Un hijo de Marcelo Brandan Juárez, uno de los “Doce Apóstoles” que lideró el motín de Sierra Chica, el más sangriento de la historia carcelaria argentina ocurrido en la Semana Santa de 1996, fue asesinado de dos balazos en el interior del barrio conocido popularmente como Fuerte Apache, en la localidad de Ciudadela, en Buenos Aires.
Otros tres hombres resultaron baleados en el mismo ataque, que fue llevado a cabo en las últimas horas por dos delincuentes que circulaban en moto y abrieron fuego contra las víctimas, que se encontraban reunidas en una plaza ubicada frente al nudo 7 del barrio Ejército de Los Andes.
Jonathan Ezequiel Brandan, de 38 años, fue la única víctima fatal de la balacera. Según indicó una fuente cercana a la causa a Télam, recibió un disparo en el pecho y otro proyectil lo alcanzó a la altura del abdomen, por lo que fue trasladado de urgencia al hospital Carrillo de Ciudadela, pero murió mientras lo operaban.

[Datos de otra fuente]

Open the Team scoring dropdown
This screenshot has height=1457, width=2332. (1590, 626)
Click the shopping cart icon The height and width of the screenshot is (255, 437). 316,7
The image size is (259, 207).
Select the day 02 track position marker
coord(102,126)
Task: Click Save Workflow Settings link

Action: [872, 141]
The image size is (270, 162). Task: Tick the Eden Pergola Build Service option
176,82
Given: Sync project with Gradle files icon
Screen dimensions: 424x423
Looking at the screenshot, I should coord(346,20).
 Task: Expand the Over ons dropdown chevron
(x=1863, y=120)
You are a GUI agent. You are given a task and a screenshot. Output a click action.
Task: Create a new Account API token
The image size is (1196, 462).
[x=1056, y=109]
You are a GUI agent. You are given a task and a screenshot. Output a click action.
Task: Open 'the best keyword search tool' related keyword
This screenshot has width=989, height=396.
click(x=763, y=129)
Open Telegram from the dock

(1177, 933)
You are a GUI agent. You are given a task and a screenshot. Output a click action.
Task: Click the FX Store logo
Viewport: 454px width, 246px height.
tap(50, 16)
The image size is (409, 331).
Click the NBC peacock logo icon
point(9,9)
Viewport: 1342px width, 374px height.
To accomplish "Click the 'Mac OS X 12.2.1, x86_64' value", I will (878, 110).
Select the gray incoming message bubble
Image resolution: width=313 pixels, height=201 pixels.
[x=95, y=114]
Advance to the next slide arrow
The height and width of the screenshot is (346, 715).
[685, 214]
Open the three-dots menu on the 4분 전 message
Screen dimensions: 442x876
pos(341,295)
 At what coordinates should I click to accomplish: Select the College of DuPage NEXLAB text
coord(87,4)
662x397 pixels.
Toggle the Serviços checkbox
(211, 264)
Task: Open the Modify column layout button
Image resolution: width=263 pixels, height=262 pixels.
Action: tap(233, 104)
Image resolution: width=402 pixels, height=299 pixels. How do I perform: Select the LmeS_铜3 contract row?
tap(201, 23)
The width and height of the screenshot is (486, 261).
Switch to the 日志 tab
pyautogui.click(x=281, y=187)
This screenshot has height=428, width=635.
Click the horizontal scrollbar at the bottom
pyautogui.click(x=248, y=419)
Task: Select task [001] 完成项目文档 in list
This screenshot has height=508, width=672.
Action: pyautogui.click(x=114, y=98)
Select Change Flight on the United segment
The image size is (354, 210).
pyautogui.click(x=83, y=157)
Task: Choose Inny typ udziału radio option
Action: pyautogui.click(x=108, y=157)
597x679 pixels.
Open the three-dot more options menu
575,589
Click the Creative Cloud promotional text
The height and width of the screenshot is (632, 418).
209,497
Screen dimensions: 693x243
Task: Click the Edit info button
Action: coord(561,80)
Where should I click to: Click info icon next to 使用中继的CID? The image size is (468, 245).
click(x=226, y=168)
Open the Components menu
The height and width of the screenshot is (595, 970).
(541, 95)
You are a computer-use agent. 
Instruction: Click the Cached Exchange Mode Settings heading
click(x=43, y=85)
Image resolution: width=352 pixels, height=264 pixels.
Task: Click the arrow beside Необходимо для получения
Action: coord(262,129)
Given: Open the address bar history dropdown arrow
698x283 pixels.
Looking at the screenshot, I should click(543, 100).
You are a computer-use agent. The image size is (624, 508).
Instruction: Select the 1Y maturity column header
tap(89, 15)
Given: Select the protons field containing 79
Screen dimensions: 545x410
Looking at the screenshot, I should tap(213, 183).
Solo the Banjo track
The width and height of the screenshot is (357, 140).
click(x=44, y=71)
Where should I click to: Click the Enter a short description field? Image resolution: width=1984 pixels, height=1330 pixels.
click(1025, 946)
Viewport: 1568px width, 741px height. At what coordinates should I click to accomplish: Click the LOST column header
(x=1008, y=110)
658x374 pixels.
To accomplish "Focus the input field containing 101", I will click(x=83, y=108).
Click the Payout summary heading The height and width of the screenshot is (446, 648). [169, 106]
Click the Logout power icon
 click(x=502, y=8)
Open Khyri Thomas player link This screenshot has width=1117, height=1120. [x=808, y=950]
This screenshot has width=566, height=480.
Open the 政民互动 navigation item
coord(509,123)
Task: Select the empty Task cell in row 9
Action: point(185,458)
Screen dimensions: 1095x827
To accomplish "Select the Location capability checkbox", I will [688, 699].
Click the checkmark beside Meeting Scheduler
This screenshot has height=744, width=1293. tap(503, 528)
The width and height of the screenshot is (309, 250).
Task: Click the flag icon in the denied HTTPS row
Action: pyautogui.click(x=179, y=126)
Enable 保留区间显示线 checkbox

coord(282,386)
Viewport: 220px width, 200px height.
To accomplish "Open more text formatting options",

Con el correr de las horas y el avance de la investigación, se supo que el hombre asesinado era el hijo de Brandan Juárez, alias “Popó”, quien el 30 de marzo de 1996, junto a un grupo de presos que él y otros lideraban, bautizado “Los Doce Apóstoles de la Muerte”, intentó fugarse del penal de SierraChica, pero tras frustrarse el plan se originó un motín que se extendió hasta el 7 de abril de ese año, donde jugaron con la cabeza de uno de los presos, cocinaron restos humanos y hasta tomaron de rehén a una jueza.
Luego de lo sucedido que pudo dar con los supuestos tiradores, de acuerdo a la declaración de los testigos, uno de los sospechosos había amenazado a una de las víctimas días atrás por problemas de dinero.